New INS system not drastic: Washington

Published September 28, 2002

SAN FRANCISCO, Sept 27: The new system of the US Immigration and Naturalization Service (INS) — which puts the visitors from Pakistan, Saudi Arabia and Yemen on a list of Special Registration category— is not a drastic one.

Jorge Martinez, the spokesman for the US Department of Justice, said the INS — which has come under the jurisdiction of the Justice Department — was executing a law mandated by the Congress in 1996, and it was this law that required them to implement an entry-exit system by 2005. This law subjected all nationals of all countries to stricter scrutiny at the borders, said Martinez.

“Currently, all passport holders of Libya, Syria, Sudan, Iran and Iraq are required to be registered under this system.
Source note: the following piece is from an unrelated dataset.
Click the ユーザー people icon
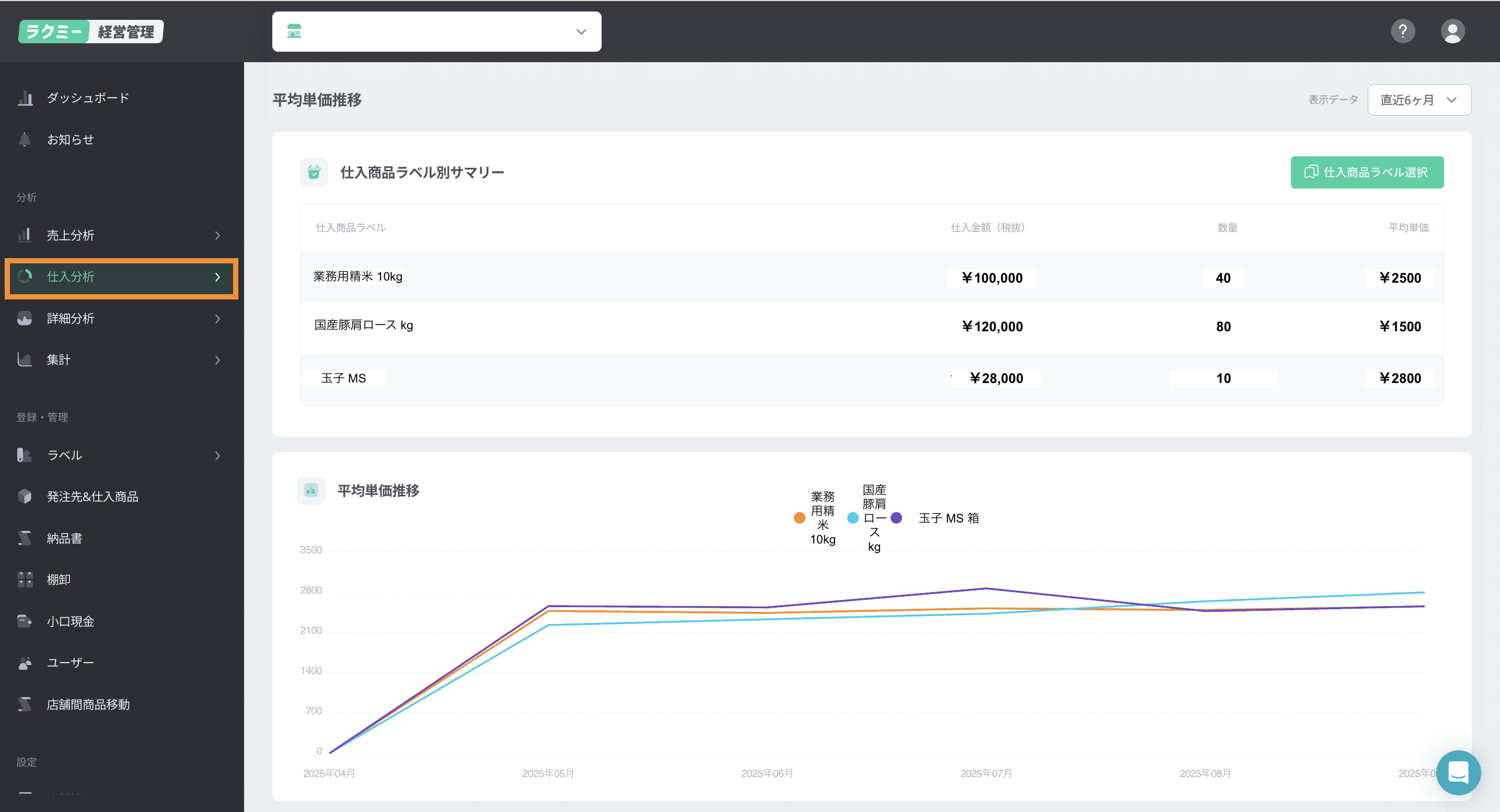The image size is (1500, 812). [25, 663]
However, no other countries, including Saudi Arabia, will be required to have all of their nationals, who visit the US, registered. But every country will see some of its citizens registered.”
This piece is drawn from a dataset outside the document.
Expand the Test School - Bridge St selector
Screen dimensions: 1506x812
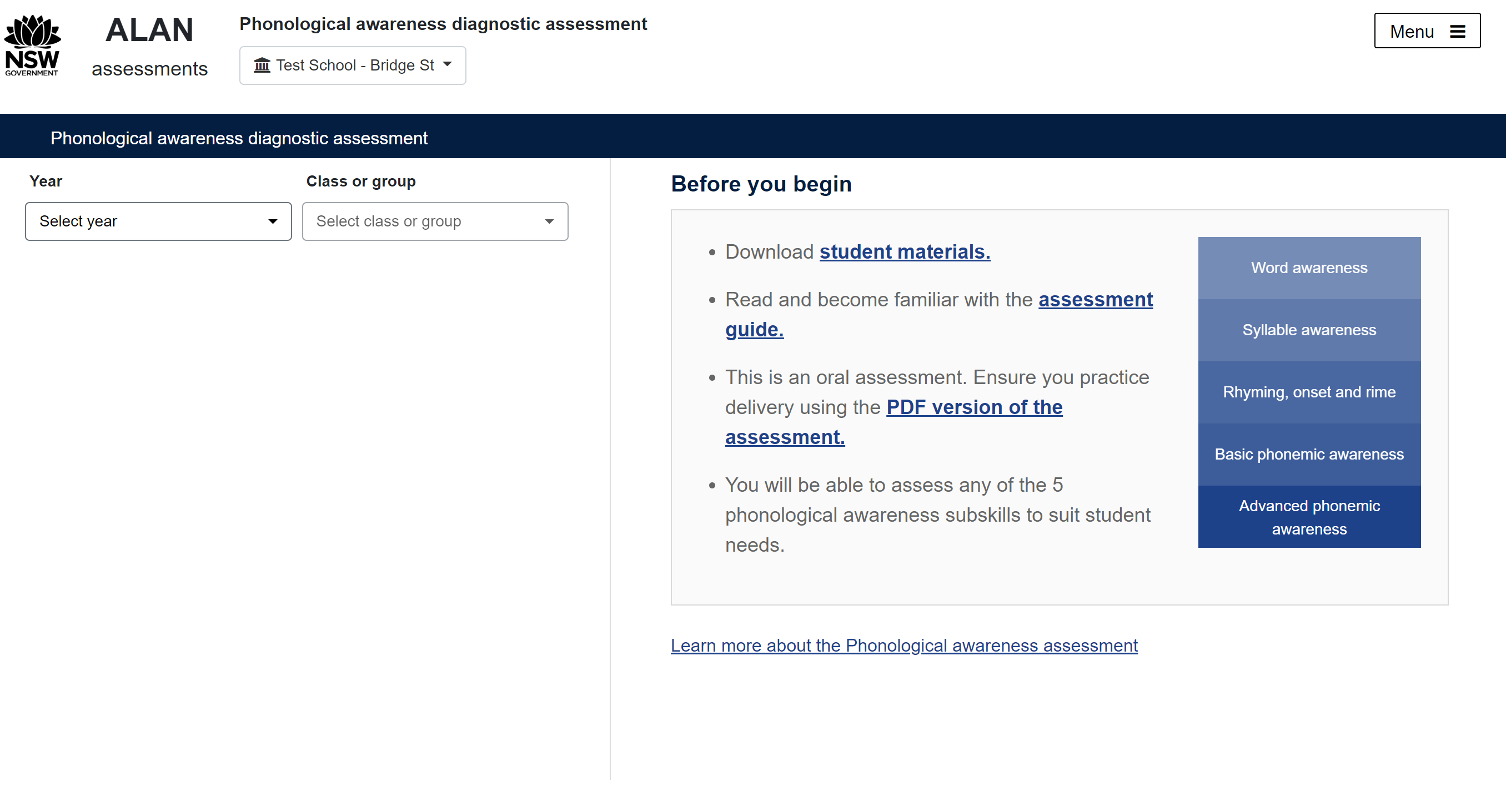tap(353, 65)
He explained that individuals would be registered under this system based on the ever-changing intelligence about the current terrorist threats to the United States. “Any national of any other country who enters the US - other than these five countries - may be registered under this system depending on current intelligent information.”

A memo, sent last week to immigration inspectors by the INS, requires that men between 16 to 45 from Pakistan, Saudi Arabia and Yemen be registered from Oct 1.